Question:
What are the most common challenges faced when debugging a PCI Express implementation?
Answer:
The variety of implementations possible in a multi-lane PCI Express system can sometimes make configuration of a PCI Express protocol analyzer a challenge. Here are some of the key parameters that need to be set properly when using the CATC PETracer or PETracer ML for traffic capture and analysis.
There are six main implementation-dependent link configuration settings that can affect how the PETracer and PETracer ML analyzers capture PCI Express link traffic:
- Link Width (PETracer ML only
- Lane Polarity
- Lane Reversal (PETracer ML only)
- Data Scrambling
- PCI Express Specification Version
- Link Reference Clocking
1) Link Width
A single PETracer ML unit can analyze both directions of a one-lane, two-lane, or four-lane PCI Express link. Two PETracer ML units can be combined to analyze both directions of an eight-lane link. Currently, the PETracer ML analyzer needs to know in advance how many lanes to examine on the link to which it is connected, since data in PCI Express packets are 'striped' across all the lanes in the link.

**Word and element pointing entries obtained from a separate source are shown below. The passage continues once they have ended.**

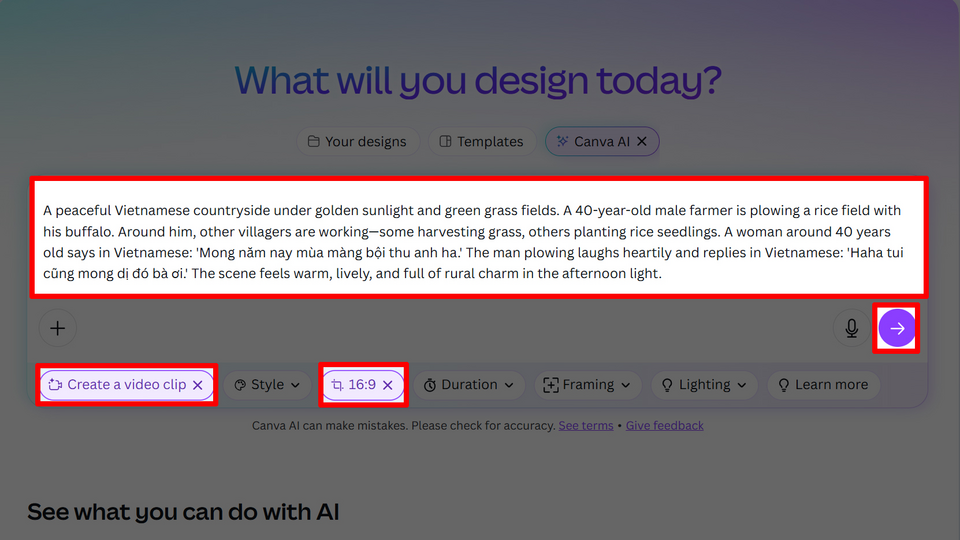Remove the 16:9 aspect ratio chip
The width and height of the screenshot is (960, 540).
[387, 385]
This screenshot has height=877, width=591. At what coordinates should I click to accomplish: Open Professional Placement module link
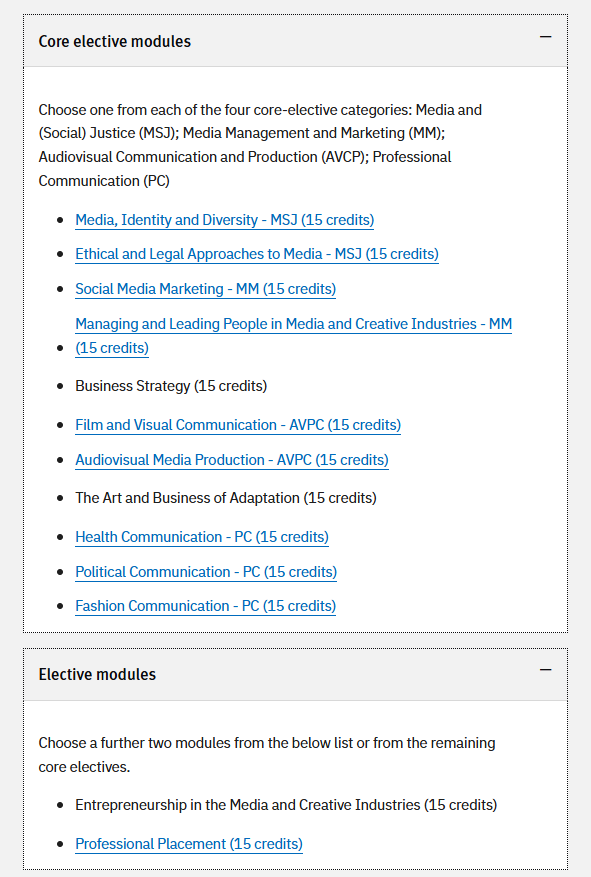[x=189, y=843]
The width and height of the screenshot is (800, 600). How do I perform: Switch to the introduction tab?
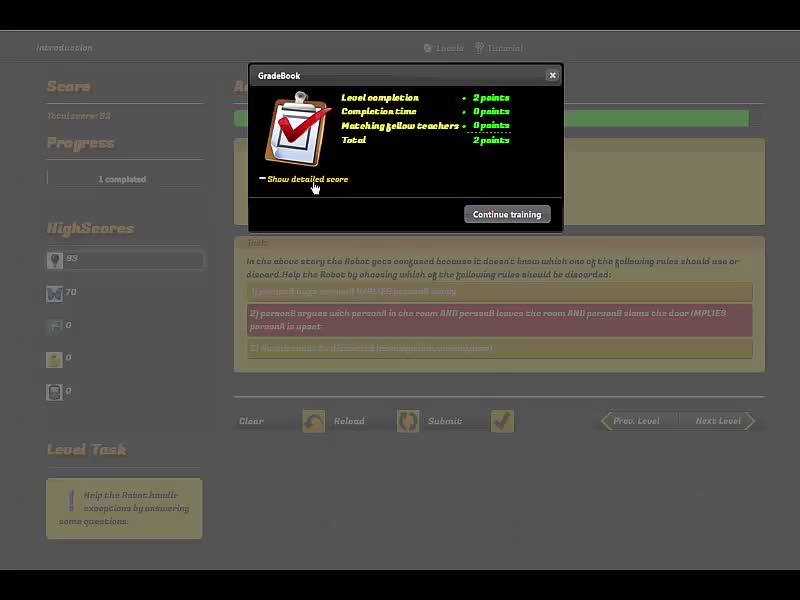65,47
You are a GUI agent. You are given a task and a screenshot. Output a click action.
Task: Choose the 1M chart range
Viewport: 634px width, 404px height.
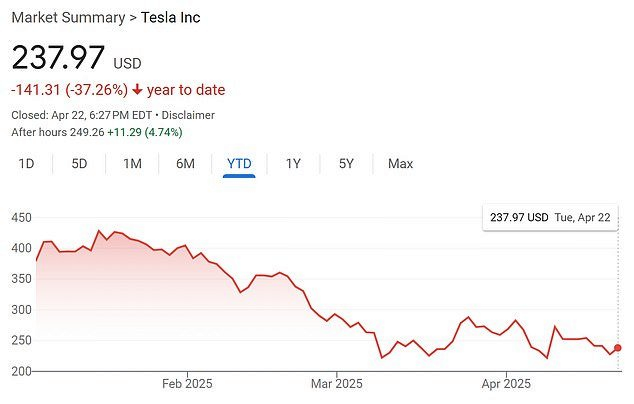132,163
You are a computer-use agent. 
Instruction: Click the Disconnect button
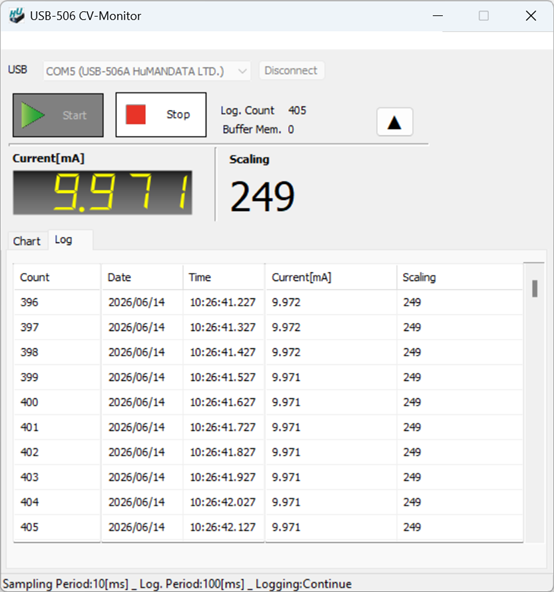pos(291,71)
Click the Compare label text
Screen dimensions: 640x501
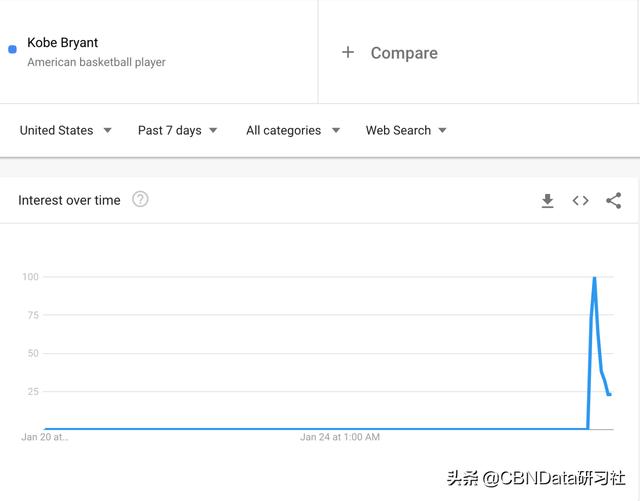coord(404,53)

Since link width is negotiated between PCI Express devices, it is possible for two devices to configure to a link width unexpected by the analyzer. When this occurs, captured data traffic will have the following characteristics:
If the NEGOTIATED link width is less than or greater than expected by the analyzer, link training traffic will appear to be normal, since link training traffic is sent on all lanes of the link in parallel (though the analyzer will only display the lanes that it expects to carry traffic). However, all transaction-layer packets (TLPs) and data link-layer packets (DLLPs) will show errors, since the data striping for these packets will not be processed correctly by the analyzer.

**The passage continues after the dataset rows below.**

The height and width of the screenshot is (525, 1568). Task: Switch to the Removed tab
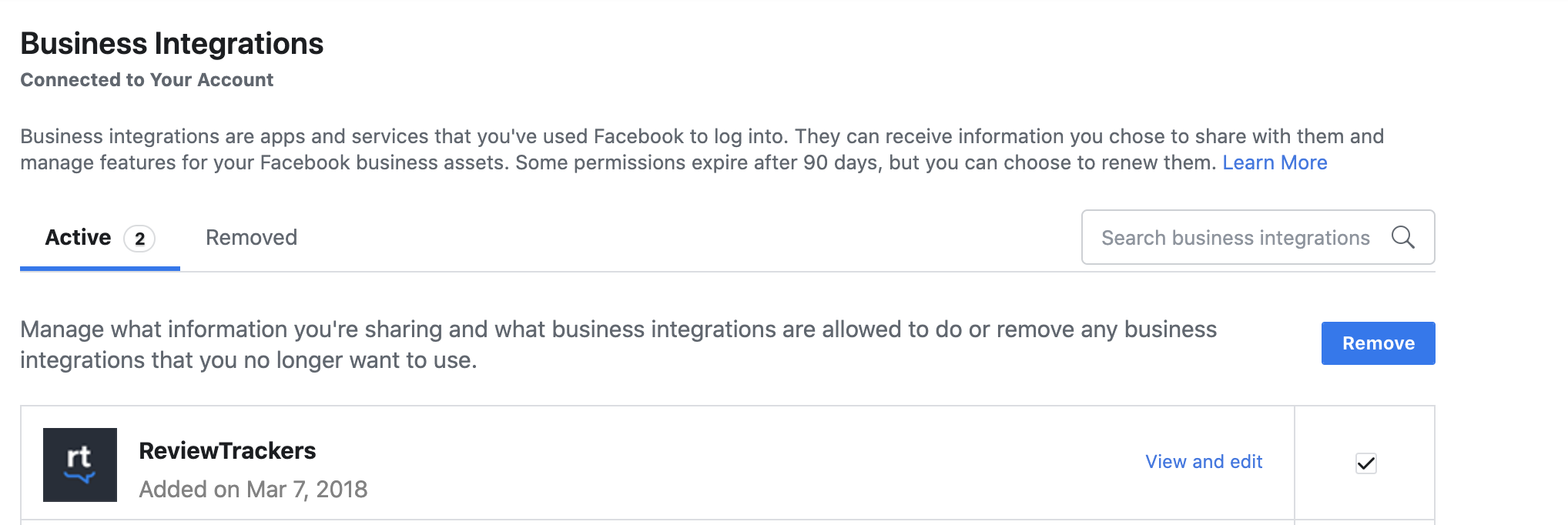(251, 237)
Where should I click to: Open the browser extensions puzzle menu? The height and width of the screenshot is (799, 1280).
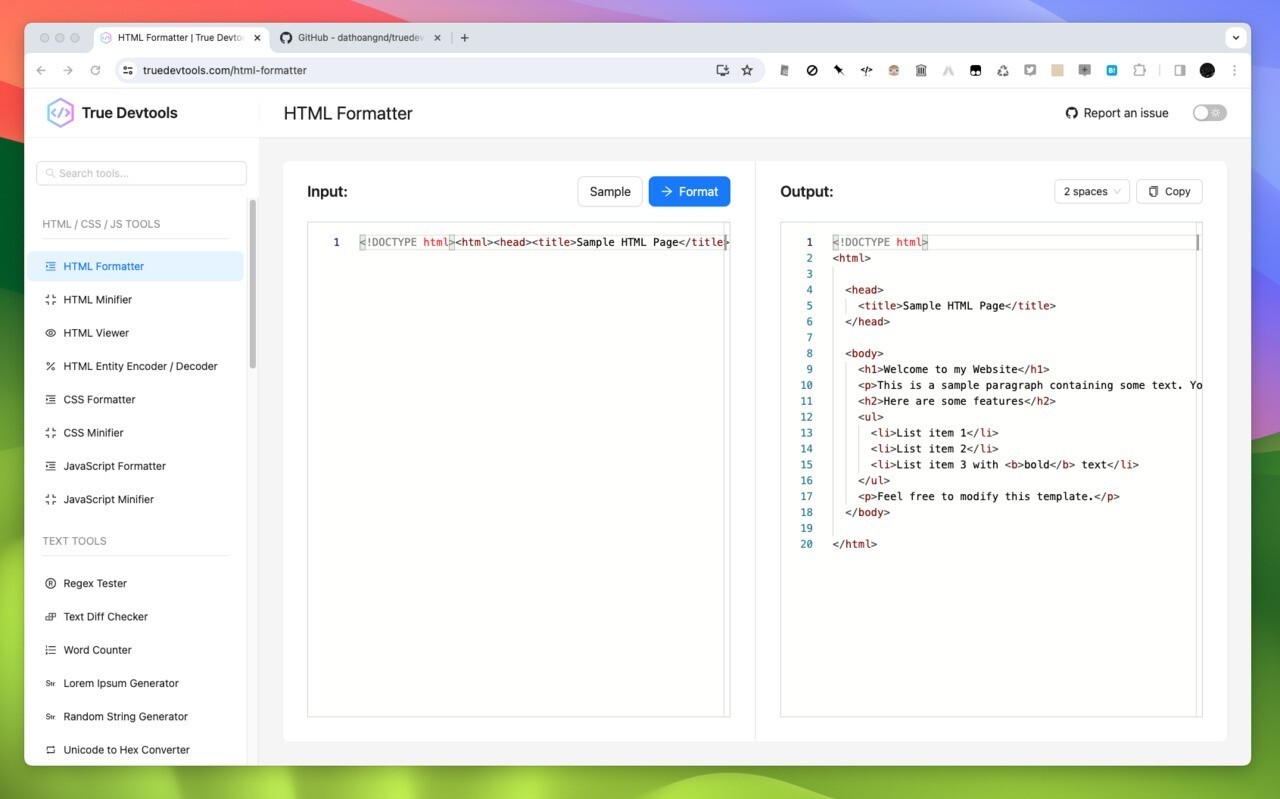[x=1139, y=70]
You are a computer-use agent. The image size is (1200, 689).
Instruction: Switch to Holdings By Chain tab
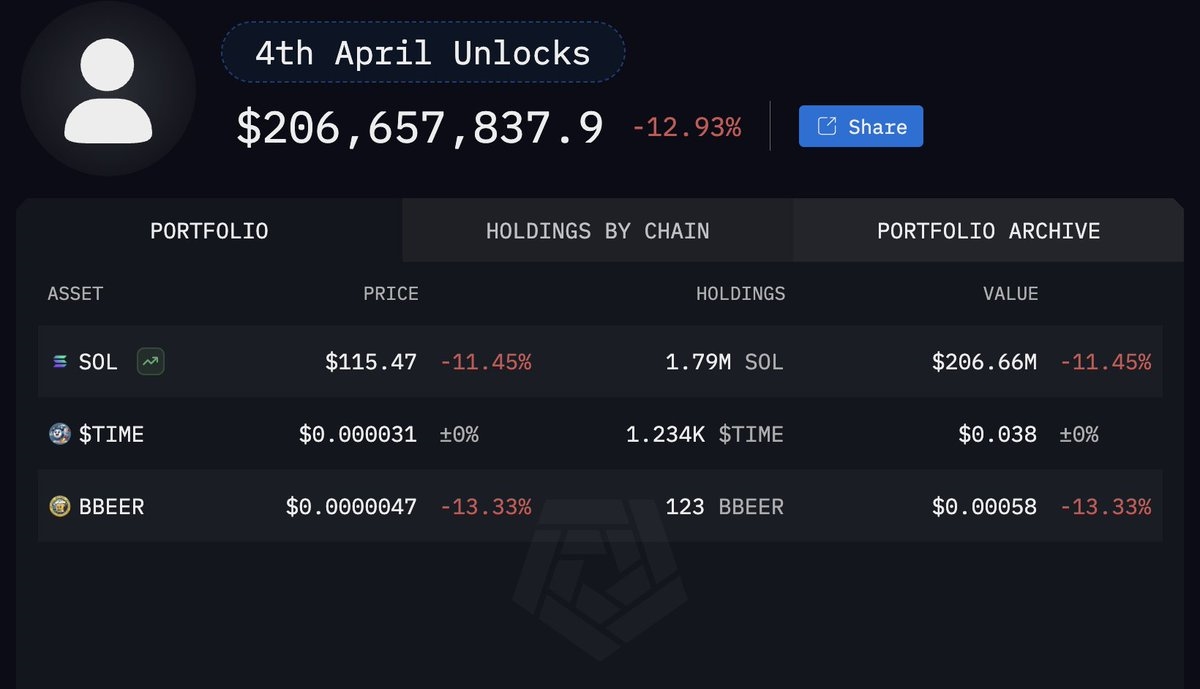point(597,231)
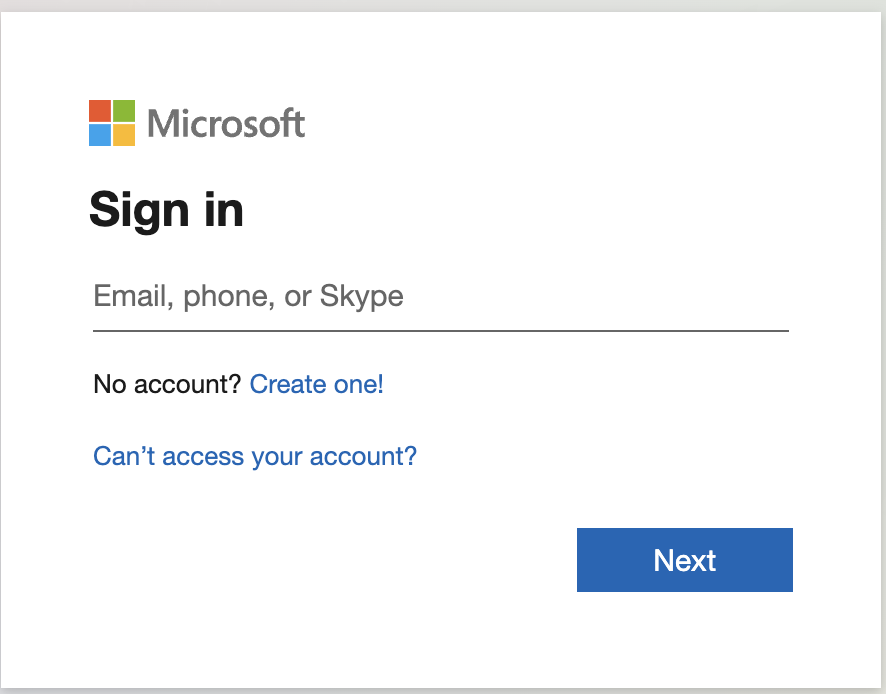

If the PHYSICAL link width is less than expected by the analyzer (for example, single-lane when the analyzer is expecting a four-lane link), the analyzer will appear to not capture any traffic at all, since the PETracer ML analyzer expects to see link training traffic on all configured lanes of the link before it deskews and displays any traffic on the link.
Link width is configured from the 'Link' tab of the PETracer ML Recording Options dialog.
2) Lane Polarity
To simplify PCB layout, it is sometimes desirable to invert the polarity of the differential signals comprising a PCI Express lane (D+/D- from the transmitter routed to D-/D+ of the receiving device). The PETracer and PETracer ML analyzers can compensate for the resulting inversion of bits in symbols received on each lane.
The rule of thumb to use for configuring polarity inversion is that if the differential signals for a lane need to be swapped at the receiver of a PCI Express device, analyzer lane polarity inversion should be specified for that lane in that link direction. For example, if a PCI Express add-in card needs to invert lanes at its receiver to process data from the root complex, polarity inversion should be specified for the downstream direction of the link for those lanes. Usually, all lanes in a link will have the same polarity (it is rare for some of the lanes to be inverted and others not, though PETracer ML does allow this).
If lane polarity is not correctly specified in the analyzer application for the link under analysis, the following will be seen in recorded traces:
- For PETracer and PETracer ML in x1 mode, ALL traffic (TLPs, DLLPs, and ordered sets) will be recorded with errors.
- For PETracer ML in x2/x4/x8 mode, no traffic will appear in the trace, since the analyzer will not correctly follow link training.
3) Lane Reversal
PCI Express allows lanes to be reversed between the transmitting and the receiving device (for example, transmitter lanes 0-1-2-3 swapped to 3-2-1-0 at the receiver). PETracer ML supports lane reversal for any multi-lane link, as long as physical lane 0 is included in the resulting link. However, lane reversal needs to be manually configured from the "Link" tab of the Recording Options dialog for each link direction.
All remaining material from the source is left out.